By no means a somber occasion, Día de los Muertos is a celebration of death and life with many bright and colorful traditions. Ofrendas, or offerings, are small, altar-like displays consisting of flowers, candles, photographs, clothing mementos and certain foods or drinks that are designed to welcome the spirits of the dead back to earth. Calaveras, or sugar skulls, are decorated replicas of human skulls that are made out of sugar or clay. They are used to remind the living that life is short and that it’s OK to poke fun at death. Finally, Pan de Muerto is sweetened, softened bread shaped like a bun that is decorated with bone-like designs and eaten as a tribute to the dead at gravesites or ofrendas.
What’s going on in Pilsen?
In Pilsen, a predominantly Mexican neighborhood just southwest of Chicago’s Loop, ofrendas, calaveras and Pan de Muerto are a major part of celebrations throughout the area — in homes, churches and at numerous special events.
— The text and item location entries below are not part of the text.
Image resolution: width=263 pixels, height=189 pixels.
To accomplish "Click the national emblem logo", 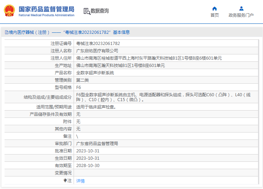I will pos(9,11).
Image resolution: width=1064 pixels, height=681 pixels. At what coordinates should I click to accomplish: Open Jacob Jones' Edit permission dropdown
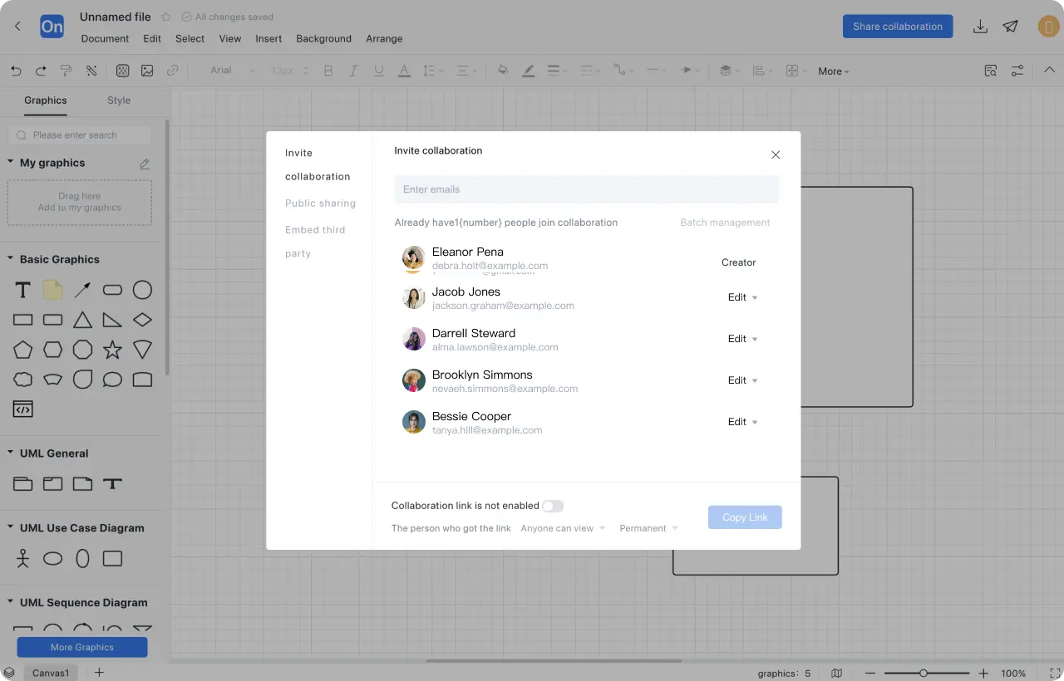pos(742,297)

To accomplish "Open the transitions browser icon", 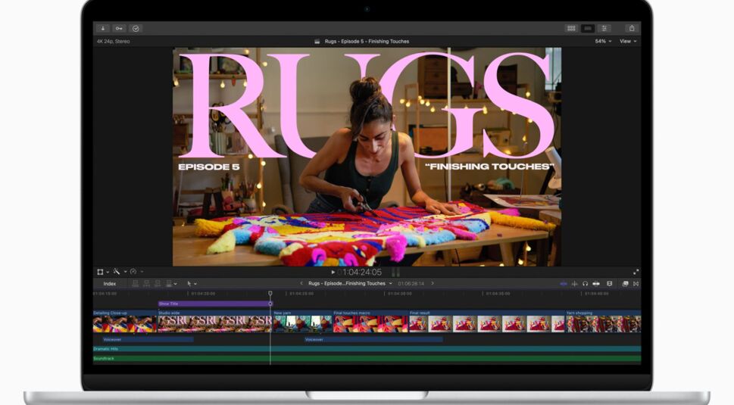I will (x=636, y=284).
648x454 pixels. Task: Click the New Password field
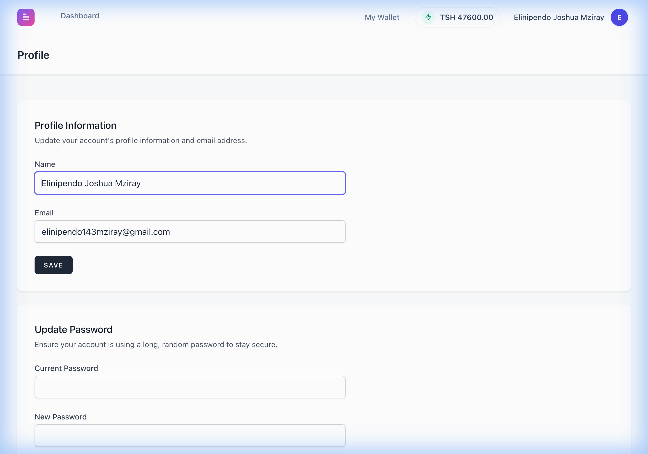point(190,435)
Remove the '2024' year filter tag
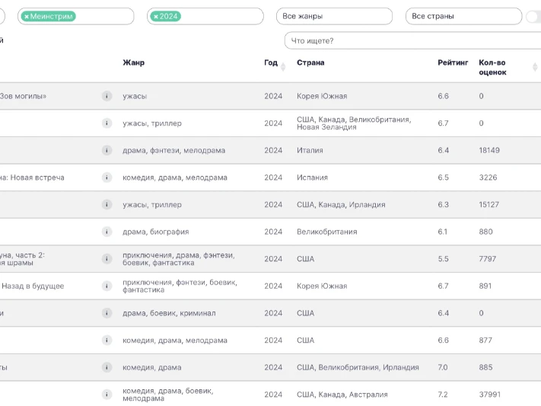The height and width of the screenshot is (406, 541). [155, 16]
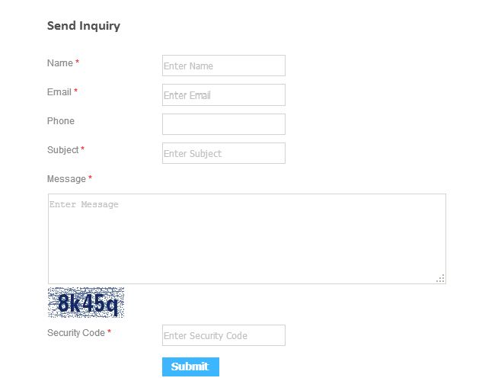
Task: Click the Enter Name input field
Action: coord(223,66)
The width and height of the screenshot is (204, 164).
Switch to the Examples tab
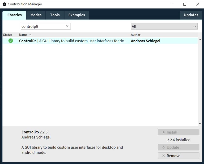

The Pilsen-based National Museum of Mexican Art (1852 W. 19th St.) is hosting a huge community event that is also being held to support ongoing programming at the museum. The “Día de los Muertos: Love Never Dies Ball,” Saturday, Nov. 2 from 6 p.m. to 10 p.m., is a special celebration that honors life and spirits of los muertos and will feature live music, culinary treats, beverages and a chance to win prizes.
In addition, the Museum also is celebrating with an event called “Día de los Muertos Xicágo” in Harrison Park (the park in which the museum is located) on Sunday, October 27th from 3 p.m. to 8 p.m. It will feature ofrendas, live musical performances, face painting, art activities and, of course, Pan de Muerto. It is a family-oriented event and admission is free.
More to Check Out!
Furthermore, athletically-inclined individuals might consider signing up to run in the Carrera de los Muertos/Race of the Dead 5k. This race snakes through the streets of Pilsen and takes runners past many of the neighborhood’s fascinating murals. Runners are cheered on with live mariachis, traditional folkloric dance groups and spectators who are decorated and costumed in Día de los Muertos attire (as are many runners). The race begins at 8 a.m. on Saturday, Nov. 2 at Benito Juarez Community Academy, 1450-1510 W. Cermak Rd.
Have a sweet tooth? Dulceria Lupitas, (1730 W. 18th St)., is a throw-back candy shop with a wide range of delicious and inexpensive candy. Like spice? Many of their candies are dusted with chile powder for an extra burst of flavor. In October and November, the shop offers sugar skulls (calaveras) for those who wish to celebrate Día de los Muertos.